SOURCE MATERIAL Block Start

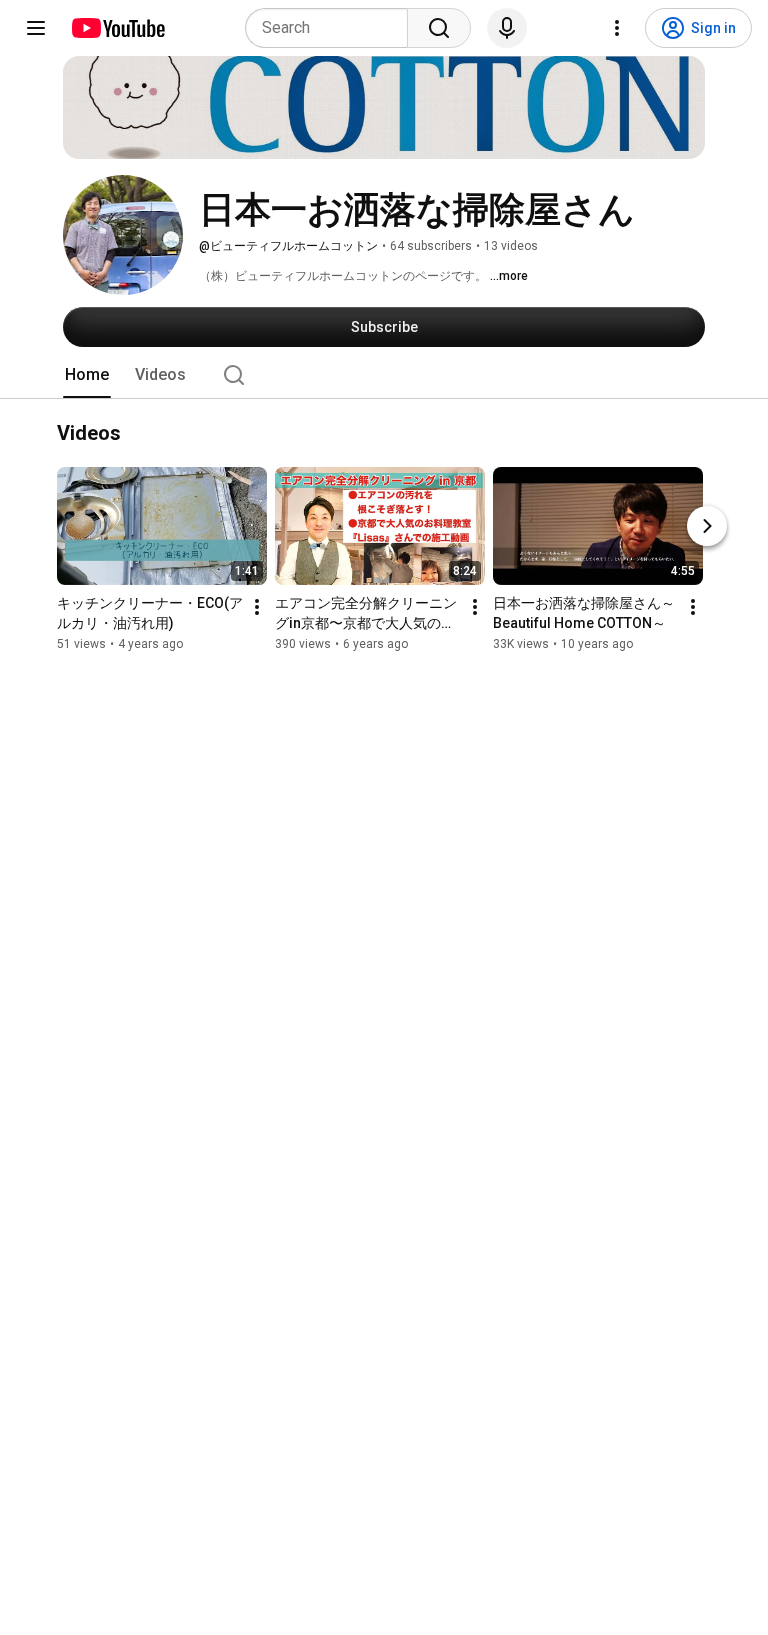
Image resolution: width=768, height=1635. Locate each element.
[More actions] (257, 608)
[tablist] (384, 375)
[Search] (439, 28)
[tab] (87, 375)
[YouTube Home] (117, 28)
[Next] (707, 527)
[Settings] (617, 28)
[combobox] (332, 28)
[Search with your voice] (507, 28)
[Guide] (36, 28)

SOURCE MATERIAL Block End

WORK INSTRUCTION.
Retype every entry exactly, but keep the pictures out of your copy.

ANSWER TO THE PROBLEM.
Image resolution: width=768, height=1635. Locate each element.
[More actions] (257, 608)
[tablist] (384, 375)
[Search] (439, 28)
[tab] (87, 375)
[YouTube Home] (117, 28)
[Next] (707, 527)
[Settings] (617, 28)
[combobox] (332, 28)
[Search with your voice] (507, 28)
[Guide] (36, 28)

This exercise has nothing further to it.